志尊の俳優デビューは、人気ミュージカル「テニスの王子様」2ndシーズンで俳優デビューを果たした2011年。そして、2014年から翌年にかけて放送された特撮ドラマ「烈車戦隊トッキュウジャー」でライト/トッキュウ1号役で一気に注目を浴びる。その後も「きみはペット」『帝一の國』『探偵はBARにいる3』など、ひとつのイメージに囚われない多彩な役どころに挑戦し、その地道な努力の積み重ねがブレイクにつながった。

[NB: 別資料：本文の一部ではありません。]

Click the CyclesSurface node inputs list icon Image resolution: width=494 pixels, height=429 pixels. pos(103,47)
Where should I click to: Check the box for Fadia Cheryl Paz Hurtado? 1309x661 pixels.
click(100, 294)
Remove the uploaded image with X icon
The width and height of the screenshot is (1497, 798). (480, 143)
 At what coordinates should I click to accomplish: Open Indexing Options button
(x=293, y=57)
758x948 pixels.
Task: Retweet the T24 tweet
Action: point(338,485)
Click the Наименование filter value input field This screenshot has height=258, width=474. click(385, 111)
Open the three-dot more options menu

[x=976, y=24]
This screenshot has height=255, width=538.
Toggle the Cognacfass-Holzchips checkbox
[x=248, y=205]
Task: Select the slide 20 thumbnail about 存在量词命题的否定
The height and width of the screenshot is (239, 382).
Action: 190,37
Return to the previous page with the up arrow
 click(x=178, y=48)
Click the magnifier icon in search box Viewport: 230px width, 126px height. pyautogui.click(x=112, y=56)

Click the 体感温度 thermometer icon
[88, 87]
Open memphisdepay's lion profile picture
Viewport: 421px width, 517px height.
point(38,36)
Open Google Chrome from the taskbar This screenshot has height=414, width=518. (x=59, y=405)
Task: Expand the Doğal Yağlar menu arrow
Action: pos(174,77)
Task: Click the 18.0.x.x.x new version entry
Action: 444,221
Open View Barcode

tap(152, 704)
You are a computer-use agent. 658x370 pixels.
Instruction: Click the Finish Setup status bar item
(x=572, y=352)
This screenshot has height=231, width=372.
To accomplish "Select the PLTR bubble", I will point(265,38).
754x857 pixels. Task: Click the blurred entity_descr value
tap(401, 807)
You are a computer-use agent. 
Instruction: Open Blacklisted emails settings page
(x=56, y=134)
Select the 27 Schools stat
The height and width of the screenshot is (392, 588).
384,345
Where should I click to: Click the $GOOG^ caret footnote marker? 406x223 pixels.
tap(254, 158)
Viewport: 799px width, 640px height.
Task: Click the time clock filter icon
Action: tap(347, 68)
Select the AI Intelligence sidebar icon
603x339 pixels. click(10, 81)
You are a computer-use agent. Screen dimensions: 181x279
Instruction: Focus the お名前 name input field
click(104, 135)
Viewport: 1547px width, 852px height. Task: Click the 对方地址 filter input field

とりわけ今年は、朝ドラ「半分、青い。」へ出演したことが、志尊の知名度をワンランク上に押し上げることになった。志尊自身にとっても感慨深いものになったという同作では、鈴愛(永野芽郁)の漫画家時代の仲間で、「ボクって……」が口癖のボクテを演じた。国民的ドラマといえるほどの注目度の高さを誇る朝ドラでの経験は大きかったようで「さまざまな面で朝ドラは特別でした」と振り返る志尊。「たくさんの方が観てくださっていて、反響がとても大きかったこと。そして、ドラマの中で同じ役を何十年も演じたのも初めてでしたし、永野さん、佐藤(健)さんをはじめ、大勢の素晴らしい役者さんと共演させていただき、すごく刺激になった」と思いをかみしめる。
一方で「ブレイク俳優NO.1」という評価については、志尊の胸中ではいろんな思いが去来するそうだ。「デビュー当時から、『売れたい』とか、『人気者になりたい』といった発想はまったくなくて、今、目の前にある役柄をしっかりと表現することを大切にずっとやってきたので、正直、いろいろな解釈ができる『ブレイク』という言葉に少々戸惑いがある」と吐露。それでも「今までやってきた演技を評価してくださって、いろいろな人に届いたんだなと思うと、もちろん素直にうれしい」と笑みを浮かべ、「逆に僕を(ブレイク俳優NO.1として)取り上げてもらったことで、これまで以上にどん欲に、そして真摯に役と向き合っていきたいという気持ちが大きくなった」と強い眼差しで思いを語る。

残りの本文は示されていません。